**Records:**

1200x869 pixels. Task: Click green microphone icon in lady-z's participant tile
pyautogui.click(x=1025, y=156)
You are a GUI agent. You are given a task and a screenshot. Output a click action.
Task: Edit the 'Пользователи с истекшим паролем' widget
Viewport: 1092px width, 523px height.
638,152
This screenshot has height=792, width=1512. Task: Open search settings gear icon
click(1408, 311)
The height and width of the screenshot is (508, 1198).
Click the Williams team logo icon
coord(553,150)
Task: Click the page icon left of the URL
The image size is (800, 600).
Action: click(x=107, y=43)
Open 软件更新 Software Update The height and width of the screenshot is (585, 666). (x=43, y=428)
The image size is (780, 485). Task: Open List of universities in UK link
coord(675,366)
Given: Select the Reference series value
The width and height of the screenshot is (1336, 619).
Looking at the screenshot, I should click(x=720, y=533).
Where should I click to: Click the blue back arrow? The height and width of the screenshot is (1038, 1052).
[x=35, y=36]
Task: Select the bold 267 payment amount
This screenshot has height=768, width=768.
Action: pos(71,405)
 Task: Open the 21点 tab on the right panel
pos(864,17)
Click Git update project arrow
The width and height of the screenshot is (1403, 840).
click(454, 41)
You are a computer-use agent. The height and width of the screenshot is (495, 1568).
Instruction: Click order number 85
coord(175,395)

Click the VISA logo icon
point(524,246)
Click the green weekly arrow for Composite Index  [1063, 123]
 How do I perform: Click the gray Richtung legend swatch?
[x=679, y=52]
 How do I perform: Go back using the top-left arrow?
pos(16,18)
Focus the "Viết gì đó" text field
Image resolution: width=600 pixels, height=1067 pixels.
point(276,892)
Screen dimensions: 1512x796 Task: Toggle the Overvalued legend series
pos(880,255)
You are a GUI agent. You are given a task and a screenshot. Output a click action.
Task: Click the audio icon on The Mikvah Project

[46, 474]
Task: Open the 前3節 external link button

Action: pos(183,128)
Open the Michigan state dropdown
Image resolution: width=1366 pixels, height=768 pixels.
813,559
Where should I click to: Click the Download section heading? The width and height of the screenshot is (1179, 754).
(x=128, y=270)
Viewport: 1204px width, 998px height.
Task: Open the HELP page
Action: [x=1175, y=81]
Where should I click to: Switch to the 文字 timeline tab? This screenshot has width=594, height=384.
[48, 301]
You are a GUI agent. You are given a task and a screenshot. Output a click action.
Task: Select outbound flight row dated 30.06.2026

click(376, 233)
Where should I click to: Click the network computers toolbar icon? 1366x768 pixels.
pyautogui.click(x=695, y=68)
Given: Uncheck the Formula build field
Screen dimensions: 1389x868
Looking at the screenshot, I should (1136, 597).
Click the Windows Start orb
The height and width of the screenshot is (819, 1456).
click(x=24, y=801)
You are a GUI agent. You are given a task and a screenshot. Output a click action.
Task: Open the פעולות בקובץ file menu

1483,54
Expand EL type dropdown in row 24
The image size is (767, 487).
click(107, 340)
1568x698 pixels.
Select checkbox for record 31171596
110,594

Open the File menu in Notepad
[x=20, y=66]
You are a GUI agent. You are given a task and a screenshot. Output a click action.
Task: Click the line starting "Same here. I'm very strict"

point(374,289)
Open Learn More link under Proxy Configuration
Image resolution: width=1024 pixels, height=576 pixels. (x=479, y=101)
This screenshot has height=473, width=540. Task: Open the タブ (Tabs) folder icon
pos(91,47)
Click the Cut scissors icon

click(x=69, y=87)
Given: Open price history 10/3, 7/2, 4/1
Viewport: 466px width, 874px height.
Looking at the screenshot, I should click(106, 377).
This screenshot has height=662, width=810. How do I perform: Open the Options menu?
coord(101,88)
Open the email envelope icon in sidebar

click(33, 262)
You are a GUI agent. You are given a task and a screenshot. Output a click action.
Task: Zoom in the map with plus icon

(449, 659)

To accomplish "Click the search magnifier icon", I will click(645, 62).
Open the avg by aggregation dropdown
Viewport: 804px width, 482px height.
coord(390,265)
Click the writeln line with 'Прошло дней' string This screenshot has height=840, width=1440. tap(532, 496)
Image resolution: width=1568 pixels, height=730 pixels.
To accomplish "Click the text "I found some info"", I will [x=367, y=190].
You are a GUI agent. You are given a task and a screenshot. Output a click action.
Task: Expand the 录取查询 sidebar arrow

**The request:**
Count how many lines in the data above contain the string "arrow", treating uppercase and lowercase as different. Give only the number.

**Answer to the task:**
5